*Your objective*
Transcribe the records from the line containing "Sustainability & More (71, 44)" onward, up to and including the final line, exactly and without anything else.

■ ■ ■ ■

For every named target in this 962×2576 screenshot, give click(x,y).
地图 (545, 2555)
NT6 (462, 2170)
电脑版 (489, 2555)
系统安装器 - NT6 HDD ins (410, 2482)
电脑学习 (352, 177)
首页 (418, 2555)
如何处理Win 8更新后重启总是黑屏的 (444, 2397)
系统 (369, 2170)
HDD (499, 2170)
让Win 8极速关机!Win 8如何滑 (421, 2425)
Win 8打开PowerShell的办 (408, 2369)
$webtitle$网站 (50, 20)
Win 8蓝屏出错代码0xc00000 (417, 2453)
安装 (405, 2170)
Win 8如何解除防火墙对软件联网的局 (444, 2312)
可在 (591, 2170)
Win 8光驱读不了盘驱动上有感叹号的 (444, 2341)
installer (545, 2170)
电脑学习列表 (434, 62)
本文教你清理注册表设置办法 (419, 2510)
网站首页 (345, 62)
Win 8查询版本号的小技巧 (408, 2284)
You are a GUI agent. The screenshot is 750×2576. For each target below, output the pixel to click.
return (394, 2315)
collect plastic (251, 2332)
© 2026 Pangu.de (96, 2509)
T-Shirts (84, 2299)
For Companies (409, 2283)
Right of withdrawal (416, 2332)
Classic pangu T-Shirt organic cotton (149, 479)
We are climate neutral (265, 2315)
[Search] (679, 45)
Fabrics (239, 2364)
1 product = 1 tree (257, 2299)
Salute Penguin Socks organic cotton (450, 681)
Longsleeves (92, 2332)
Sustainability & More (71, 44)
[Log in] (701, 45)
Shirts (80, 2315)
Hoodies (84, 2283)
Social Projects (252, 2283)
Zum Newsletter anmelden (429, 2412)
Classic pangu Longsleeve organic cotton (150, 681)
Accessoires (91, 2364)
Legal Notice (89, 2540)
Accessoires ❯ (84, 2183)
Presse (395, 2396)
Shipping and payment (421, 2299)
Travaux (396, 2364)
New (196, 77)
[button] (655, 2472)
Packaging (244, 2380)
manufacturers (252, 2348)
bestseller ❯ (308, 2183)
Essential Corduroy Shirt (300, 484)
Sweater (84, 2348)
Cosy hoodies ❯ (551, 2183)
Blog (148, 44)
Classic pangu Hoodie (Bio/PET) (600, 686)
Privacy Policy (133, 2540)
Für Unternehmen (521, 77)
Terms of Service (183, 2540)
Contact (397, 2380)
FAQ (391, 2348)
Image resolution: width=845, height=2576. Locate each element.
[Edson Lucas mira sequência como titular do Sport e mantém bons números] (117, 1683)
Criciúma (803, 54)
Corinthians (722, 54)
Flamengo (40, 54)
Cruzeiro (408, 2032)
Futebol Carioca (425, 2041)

■ ■ ■ ■

*Solution for this exercise*
Sustainability & More (71, 44)
[Log in] (701, 45)
Shirts (80, 2315)
Hoodies (84, 2283)
Social Projects (252, 2283)
Zum Newsletter anmelden (429, 2412)
Classic pangu Longsleeve organic cotton (150, 681)
Accessoires (91, 2364)
Legal Notice (89, 2540)
Accessoires ❯ (84, 2183)
Presse (395, 2396)
Shipping and payment (421, 2299)
Travaux (396, 2364)
New (196, 77)
[button] (655, 2472)
Packaging (244, 2380)
manufacturers (252, 2348)
bestseller ❯ (308, 2183)
Essential Corduroy Shirt (300, 484)
Sweater (84, 2348)
Cosy hoodies ❯ (551, 2183)
Blog (148, 44)
Classic pangu Hoodie (Bio/PET) (600, 686)
Privacy Policy (133, 2540)
Für Unternehmen (521, 77)
Terms of Service (183, 2540)
Contact (397, 2380)
FAQ (391, 2348)
Image resolution: width=845, height=2576. Locate each element.
[Edson Lucas mira sequência como titular do Sport e mantém bons números] (117, 1683)
Criciúma (803, 54)
Corinthians (722, 54)
Flamengo (40, 54)
Cruzeiro (408, 2032)
Futebol Carioca (425, 2041)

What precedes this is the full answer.